_WHAT YOU WILL DO_
Extract the line that contains "1312x783 pixels. Task: Open" and every line after it to the end of the records below, exactly as written and nothing else.

[Items listed in a dataset]
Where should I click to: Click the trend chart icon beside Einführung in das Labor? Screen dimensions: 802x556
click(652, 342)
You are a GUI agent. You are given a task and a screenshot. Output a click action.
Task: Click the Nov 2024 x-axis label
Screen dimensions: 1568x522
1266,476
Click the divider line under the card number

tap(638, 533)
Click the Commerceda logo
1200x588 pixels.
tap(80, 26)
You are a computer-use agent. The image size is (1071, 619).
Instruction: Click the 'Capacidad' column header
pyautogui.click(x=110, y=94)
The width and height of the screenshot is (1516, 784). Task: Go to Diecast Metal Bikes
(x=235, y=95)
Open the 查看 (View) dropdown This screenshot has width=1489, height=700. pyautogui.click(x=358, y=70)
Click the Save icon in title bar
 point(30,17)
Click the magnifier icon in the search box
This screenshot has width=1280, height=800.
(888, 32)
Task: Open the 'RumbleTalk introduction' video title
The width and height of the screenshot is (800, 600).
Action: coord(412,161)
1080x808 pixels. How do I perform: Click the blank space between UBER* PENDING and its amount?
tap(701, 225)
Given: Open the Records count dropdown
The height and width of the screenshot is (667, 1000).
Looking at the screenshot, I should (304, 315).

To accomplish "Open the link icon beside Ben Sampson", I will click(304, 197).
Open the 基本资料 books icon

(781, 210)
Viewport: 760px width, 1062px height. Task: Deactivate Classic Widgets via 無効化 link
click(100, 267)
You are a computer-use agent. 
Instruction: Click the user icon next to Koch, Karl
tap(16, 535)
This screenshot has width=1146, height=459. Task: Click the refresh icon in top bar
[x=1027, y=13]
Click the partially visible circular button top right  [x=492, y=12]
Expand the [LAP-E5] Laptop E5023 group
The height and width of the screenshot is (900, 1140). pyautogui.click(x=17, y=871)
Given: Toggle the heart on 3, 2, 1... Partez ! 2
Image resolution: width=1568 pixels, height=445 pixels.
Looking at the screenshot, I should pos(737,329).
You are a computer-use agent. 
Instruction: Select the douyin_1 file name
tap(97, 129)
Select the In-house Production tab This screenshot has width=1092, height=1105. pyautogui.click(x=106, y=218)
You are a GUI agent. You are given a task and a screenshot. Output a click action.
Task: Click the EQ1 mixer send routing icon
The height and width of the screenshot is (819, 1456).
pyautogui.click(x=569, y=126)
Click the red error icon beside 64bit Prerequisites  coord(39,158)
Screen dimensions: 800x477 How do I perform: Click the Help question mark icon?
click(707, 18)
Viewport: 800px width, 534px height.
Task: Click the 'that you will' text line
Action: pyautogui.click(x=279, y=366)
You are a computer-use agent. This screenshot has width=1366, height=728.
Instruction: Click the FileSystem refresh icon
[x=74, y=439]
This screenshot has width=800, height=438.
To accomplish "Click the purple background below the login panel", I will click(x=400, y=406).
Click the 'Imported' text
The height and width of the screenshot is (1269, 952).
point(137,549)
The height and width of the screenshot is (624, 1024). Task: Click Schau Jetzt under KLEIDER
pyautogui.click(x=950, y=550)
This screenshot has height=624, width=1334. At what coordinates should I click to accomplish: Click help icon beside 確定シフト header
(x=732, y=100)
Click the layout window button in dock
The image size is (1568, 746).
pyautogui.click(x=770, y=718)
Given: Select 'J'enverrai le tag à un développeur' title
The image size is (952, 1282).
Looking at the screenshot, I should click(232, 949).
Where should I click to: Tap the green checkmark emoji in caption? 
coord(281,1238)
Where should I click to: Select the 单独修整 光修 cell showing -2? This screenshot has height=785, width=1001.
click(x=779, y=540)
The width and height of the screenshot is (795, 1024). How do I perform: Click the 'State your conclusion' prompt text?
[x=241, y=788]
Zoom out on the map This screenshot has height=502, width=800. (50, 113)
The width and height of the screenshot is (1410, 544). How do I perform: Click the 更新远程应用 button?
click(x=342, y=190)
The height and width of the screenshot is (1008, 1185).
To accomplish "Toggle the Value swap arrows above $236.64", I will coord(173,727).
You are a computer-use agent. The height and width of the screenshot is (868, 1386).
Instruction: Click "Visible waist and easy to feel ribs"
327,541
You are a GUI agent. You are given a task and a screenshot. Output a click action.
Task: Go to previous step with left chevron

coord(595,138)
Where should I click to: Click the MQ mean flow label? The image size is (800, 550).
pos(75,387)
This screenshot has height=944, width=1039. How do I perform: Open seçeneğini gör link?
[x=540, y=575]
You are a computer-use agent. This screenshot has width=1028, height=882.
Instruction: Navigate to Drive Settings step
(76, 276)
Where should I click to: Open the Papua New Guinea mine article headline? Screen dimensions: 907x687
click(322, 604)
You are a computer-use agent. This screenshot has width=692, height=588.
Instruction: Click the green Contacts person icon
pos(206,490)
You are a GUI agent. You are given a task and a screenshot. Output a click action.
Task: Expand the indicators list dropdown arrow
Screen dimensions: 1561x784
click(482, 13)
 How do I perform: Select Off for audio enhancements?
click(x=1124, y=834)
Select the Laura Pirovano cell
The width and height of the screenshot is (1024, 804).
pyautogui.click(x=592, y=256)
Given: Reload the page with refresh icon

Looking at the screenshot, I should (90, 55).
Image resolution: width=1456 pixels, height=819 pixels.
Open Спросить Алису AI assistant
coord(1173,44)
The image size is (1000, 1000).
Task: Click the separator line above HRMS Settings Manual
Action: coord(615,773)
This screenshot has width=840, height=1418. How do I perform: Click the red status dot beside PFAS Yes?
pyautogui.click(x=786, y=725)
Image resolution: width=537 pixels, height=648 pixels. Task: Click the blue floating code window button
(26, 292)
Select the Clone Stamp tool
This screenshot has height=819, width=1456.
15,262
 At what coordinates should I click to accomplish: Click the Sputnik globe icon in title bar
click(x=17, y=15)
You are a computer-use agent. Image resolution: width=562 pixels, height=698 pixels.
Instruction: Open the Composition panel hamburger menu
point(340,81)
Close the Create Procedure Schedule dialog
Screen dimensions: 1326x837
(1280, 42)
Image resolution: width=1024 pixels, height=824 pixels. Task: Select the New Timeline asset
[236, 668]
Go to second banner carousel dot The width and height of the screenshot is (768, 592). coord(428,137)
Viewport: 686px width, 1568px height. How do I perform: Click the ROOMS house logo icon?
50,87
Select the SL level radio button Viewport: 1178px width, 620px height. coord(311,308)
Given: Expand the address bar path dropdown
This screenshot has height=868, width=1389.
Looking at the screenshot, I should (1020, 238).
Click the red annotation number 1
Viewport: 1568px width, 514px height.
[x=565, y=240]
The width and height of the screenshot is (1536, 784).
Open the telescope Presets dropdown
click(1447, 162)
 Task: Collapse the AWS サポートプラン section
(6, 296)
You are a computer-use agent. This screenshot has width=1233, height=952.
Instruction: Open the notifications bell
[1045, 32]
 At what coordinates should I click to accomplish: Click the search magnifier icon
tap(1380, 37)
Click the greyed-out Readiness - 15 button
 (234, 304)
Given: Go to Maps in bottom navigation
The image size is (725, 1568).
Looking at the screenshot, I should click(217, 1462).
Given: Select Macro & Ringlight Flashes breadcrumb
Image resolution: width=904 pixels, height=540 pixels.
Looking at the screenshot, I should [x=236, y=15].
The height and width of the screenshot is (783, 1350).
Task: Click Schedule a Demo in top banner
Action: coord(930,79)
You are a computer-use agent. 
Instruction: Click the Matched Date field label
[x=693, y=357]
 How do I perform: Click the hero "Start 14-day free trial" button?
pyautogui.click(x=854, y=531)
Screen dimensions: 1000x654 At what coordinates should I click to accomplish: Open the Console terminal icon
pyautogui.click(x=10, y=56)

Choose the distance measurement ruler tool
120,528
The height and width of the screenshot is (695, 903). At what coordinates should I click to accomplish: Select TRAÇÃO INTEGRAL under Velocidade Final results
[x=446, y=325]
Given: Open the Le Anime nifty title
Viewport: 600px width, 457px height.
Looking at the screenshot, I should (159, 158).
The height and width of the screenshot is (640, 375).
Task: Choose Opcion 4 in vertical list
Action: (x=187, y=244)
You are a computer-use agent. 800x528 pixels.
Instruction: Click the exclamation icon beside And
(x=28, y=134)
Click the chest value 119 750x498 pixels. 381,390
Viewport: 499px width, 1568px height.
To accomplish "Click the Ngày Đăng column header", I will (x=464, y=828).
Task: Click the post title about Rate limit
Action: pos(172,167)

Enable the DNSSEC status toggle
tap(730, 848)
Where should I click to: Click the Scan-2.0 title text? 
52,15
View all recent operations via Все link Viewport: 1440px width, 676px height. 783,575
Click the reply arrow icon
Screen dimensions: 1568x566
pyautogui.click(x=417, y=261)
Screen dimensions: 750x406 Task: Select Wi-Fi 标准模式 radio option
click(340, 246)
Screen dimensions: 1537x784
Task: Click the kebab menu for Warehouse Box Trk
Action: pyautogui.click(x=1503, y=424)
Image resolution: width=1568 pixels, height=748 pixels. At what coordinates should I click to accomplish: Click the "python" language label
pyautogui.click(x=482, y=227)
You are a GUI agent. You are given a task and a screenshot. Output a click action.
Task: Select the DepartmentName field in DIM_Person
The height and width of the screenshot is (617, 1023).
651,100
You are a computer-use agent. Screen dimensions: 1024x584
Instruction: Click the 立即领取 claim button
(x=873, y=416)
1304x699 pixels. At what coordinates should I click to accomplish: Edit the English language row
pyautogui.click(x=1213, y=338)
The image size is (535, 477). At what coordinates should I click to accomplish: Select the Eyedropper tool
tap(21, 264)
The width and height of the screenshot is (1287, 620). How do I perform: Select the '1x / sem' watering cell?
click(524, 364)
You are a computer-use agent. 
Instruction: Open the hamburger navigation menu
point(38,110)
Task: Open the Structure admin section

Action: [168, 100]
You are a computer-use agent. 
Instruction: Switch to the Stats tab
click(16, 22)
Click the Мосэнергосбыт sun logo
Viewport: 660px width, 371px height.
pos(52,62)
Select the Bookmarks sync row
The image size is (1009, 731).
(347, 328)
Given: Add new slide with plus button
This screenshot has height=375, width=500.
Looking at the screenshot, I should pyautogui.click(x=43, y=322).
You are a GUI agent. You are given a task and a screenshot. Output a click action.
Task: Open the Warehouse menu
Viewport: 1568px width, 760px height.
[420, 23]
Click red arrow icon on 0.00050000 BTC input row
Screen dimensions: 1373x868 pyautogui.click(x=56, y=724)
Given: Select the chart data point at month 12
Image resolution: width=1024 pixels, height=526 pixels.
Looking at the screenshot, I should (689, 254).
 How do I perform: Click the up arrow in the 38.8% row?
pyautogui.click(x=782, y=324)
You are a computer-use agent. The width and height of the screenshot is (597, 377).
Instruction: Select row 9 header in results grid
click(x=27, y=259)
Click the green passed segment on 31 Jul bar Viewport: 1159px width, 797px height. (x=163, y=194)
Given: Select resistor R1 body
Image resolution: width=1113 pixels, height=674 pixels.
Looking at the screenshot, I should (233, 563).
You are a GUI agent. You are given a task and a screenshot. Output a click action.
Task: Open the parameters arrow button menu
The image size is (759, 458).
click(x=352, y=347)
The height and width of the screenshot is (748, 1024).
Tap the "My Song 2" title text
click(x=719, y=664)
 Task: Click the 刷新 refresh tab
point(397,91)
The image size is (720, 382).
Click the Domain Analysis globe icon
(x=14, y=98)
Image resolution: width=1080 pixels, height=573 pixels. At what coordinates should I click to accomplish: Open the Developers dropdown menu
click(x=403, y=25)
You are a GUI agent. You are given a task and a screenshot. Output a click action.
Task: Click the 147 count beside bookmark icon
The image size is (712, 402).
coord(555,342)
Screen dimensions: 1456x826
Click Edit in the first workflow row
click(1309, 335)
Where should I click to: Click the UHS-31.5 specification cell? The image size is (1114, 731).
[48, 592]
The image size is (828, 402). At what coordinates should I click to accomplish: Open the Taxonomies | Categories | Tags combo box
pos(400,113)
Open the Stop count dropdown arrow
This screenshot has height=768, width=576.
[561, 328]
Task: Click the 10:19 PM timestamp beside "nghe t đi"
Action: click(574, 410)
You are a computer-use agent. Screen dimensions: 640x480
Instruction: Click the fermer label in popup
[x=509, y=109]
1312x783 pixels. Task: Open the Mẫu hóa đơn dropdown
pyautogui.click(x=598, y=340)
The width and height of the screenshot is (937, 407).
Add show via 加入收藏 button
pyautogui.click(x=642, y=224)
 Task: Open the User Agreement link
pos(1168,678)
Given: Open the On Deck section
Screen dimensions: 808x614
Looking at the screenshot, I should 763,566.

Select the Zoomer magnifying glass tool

_EXERCISE SOLUTION_
1312x783 pixels. Task: Open the Mẫu hóa đơn dropdown
pyautogui.click(x=598, y=340)
The width and height of the screenshot is (937, 407).
Add show via 加入收藏 button
pyautogui.click(x=642, y=224)
 Task: Open the User Agreement link
pos(1168,678)
Given: Open the On Deck section
Screen dimensions: 808x614
Looking at the screenshot, I should 763,566.

Select the Zoomer magnifying glass tool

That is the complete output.